Federal elections are usually less interesting from a workplace law perspective than provincial elections for the simple fact that 90% of workers are governed by provincial law in Canada. That makes workplace law a less important factor in political debates at the Federal level. But occasionally employment-related issues rise to the service in Federal campaigns. This year, that issue relates to the competing claims of politicians about the benefits and harms of corporate tax cuts on employment levels. This debate demonstrates yet again how economics is used and misused by politicians in support of political platforms, a theme I have discussed over and over again over the years.
Canada’s major newspapers have weighed in on the corporate tax debate in recent days:
If anything is clear from these stories, it is that there is considerable doubt among economists that corporate tax cuts create jobs or even cause employers to invest more in their Canadian operations. Jeffrey Simpson of the Globe notes that, according to the OECD (hardly a left-wing bastion), there is no discernible link between corporate tax rates and unemployment levels in the advanced economic countries.

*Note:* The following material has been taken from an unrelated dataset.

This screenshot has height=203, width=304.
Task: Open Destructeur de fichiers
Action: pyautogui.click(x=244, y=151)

So why do the Conservatives keep telling everyone that the Canadian economy will crumble unless corporations are given even more of break on taxes?

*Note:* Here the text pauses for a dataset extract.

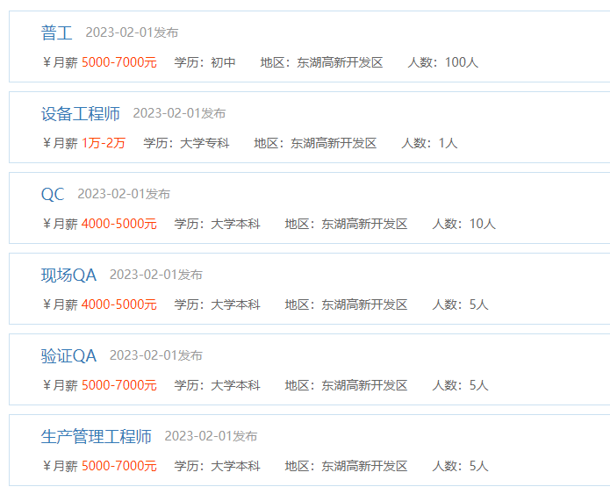Click 人数：10人 in the QC listing
This screenshot has height=494, width=610.
(x=463, y=225)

The Conservatives are promising to cut corporate tax rates even lower than the current rate of 16.5%, which is way down from 28% in 1990. The Conservatives insist that there is a direct link between a corporate tax cut and the number of jobs created, even though unlike the Liberals, they are not interested in attaching the tax cuts to actual job creation. In other words, under the Tory plan, corporations get the tax cuts even if they substantially reduce Canadian employment levels. “We will not raise taxes on growth”, said the Tory Finance Minister when asked about the benefit of continuing to cut corporate taxes year after year. Meanwhile, both the NDP and the Liberals have promised to stop the corporate tax cuts and use the increased revenues to pay for more services. Neither party accepts the Tory claims that tax cuts = job growth.
So, do corporate tax cuts increase employment?
The Tories’ claim that they do is based on the basic assumption that tax cuts give employers more cash, which will translate into more hiring. Does this make sense to you? This could happen. If employers need more employees, but they are unable to hire more due to a lack the cash, then a tax cut could enable those hirings. Of course, many employers don’t hire more people because they don’t need more people. They prefer to have as few employees as possible to perform the work needed, so that there is more money for profits, executive pay, and shareholders. So there is no reason whatsoever to believe that tax cuts will cause employers to hire more people. There are a myriad of other things employers might do with the extra money other than hire more workers, and no reason to believe hiring is even high on that list. The odds of a tax cut leading an employer to hire more Canadian workers is no greater than, and probably less than, the odds of that employer using the extra money to add to savings, pay higher executive bonuses, or buy a new machine for their factory in Texas or Mexico. Moreover, there are myriad factors that influence whether employers hire more workers that are completely unrelated to tax rates, so that it is virtually impossible to “prove” a linkage between tax cuts and hiring levels.
Its possible that if Canada lowered its tax rates to almost nothing, that some companies might decide to build new factories here. But good luck proving that tax cuts are driving all sorts of businesses to flock to Canada. If Canada’s tax rates were WAY higher than other Western economically advanced countries’, then the tax rate could certainly be a factor in where a company invests. But Canada is already extremely competitive in terms of international corporate tax rates, so we are only talking about making it marginally lower. Canada already offers a significant benefit to employers through our publicly funded health care system (paid for by taxes, by the way). In other countries employers burden health care costs themselves. And there will always be countries with lower taxes and lower wage workers than Canada for businesses that make investment decisions based on costs. In other words, the Conservative argument that corporate tax cuts will lead to more Canadian jobs is an argument based on faith and hope, not science or even sound economics.
The two studies referred to in the newspaper clippings suggest that in fact employers do not use money saved in tax cuts to either hire new workers or invest in new machinery or equipment. Instead, the money appears to go into savings, which do not benefit you or I at all. We know also that income inequality and poverty in Canada have been growing at alarming rates (according to the OECD) over the same period that corporate tax rates have been falling. Tax cuts are not free–we all pay for them in cuts to public services, which effects our quality of life.
So, what lesson for my students? As always, the lesson is the same: Doubt any economic argument used to justify employment-related policies. The Tory assertion that corporate tax cuts “create jobs in Canada” or “improve productivity” is a not a fact, it is an assertion only, and a highly dubious one at that when the “evidence” is reviewed.